How Telcos are holding VoIP back

Limitations of the PSTN system

Large standardized infrastructure tends to persist for a long period of time. It's not surprising given the twin factors of expenditure and public habits of a certain way of doing things. But even so, the telephone PSTN system is horribly outdated. For most of us who're used to communicating via email and chat, a fresh look at the phone networks brings this fact home quite forcibly. In this article, we'll look at how the PSTN system is restricted and how it's holding back new technologies like VoIP.

Amongst the many problems with phone these days is the fact that you have to pay heavily for each second you talk to someone. This is because PSTN employs technology called "circuit switching" which creates a dedicated path between the two callers. This is expensive and also wasteful since the line remains idle for long periods of time.

Also, the addressing system is broken. Human's don't remember numbers easily and numbers are no reflection of people.

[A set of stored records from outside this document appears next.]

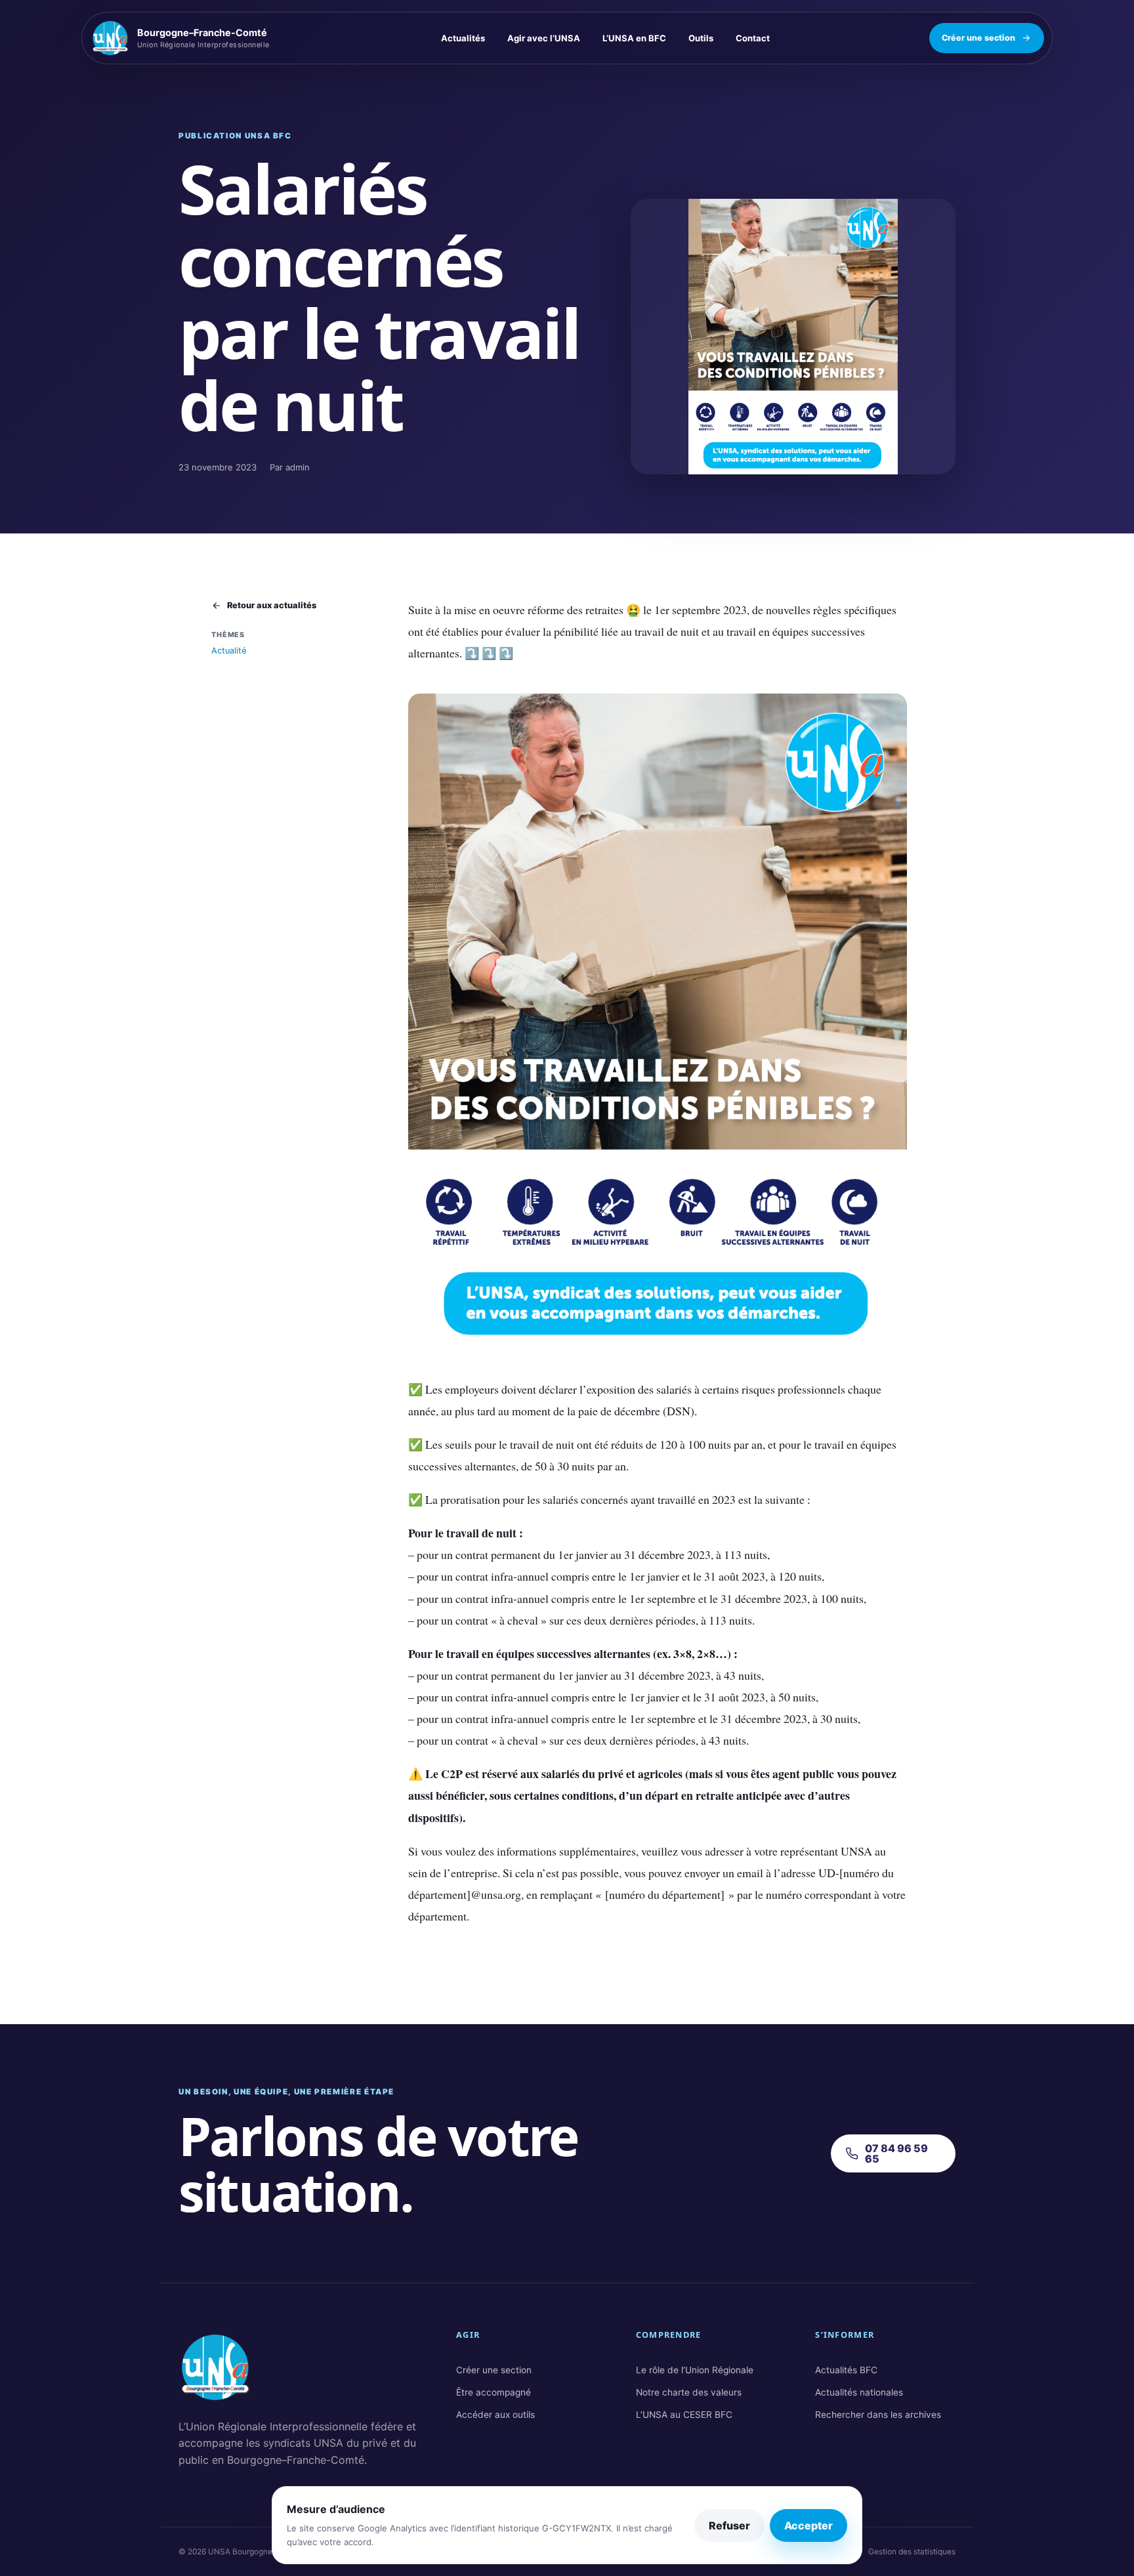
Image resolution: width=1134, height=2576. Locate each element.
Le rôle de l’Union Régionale (694, 2370)
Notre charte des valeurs (689, 2392)
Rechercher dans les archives (878, 2414)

Imagine if you could just type in an email ID - xyz@abc.com and make a call just like with email!

Finally, the analog PSTN line only permits a very poor quality of voice - 8khz is what is standard and this leads to many higher and lower frequencies getting cut off making us unable to differentiate between consonants such as "p" and "b" for example.

VoIP Adoption
VoIP Adoption

Interaction between VoIP and PSTN

In contrast to PSTN, VoIP is very different. The end result is the same, but there's a world of difference in functionality. To start off with, a true VoIP call can be almost free. Because most people have an "all you can eat" Internet service and the bandwidth used up by VoIP is pretty minuscule compared to other forms of media like Youtube, it's essentially as cheap to talk to someone over the Internet as it is to send an email.

Second - because of the flexibility of VoIP, users can negotiate a codec that is of much superior quality than that of the E.164 system. HD voice becomes a real possibility and once users grow used to a better technology, it can be frustrating to go back.

The problem however is that most VoIP users need to communicate with people over PSTN too. This means that the call needs to drop down to the PSTN network and therefore becomes as low quality as a regular phone call. To make matters worse, dialing a number for a VoIP phone makes the call move over the PSTN network in any case! There have been attempts to create a "VoIP directory" so that such IP to IP calls need not traverse the telephone system, and these efforts are still in progress. Hosted VoIP SIP proxy providers are trying to build a network amongst themselves and it's possible that hosted SIP PBX systems will lead the way in creating a true VoIP directory.

And this is the crux of the difficulty between VoIP and PSTN. As long as people insist on using numbers to make calls, we'll be at the mercy of the telcos and never truly break free.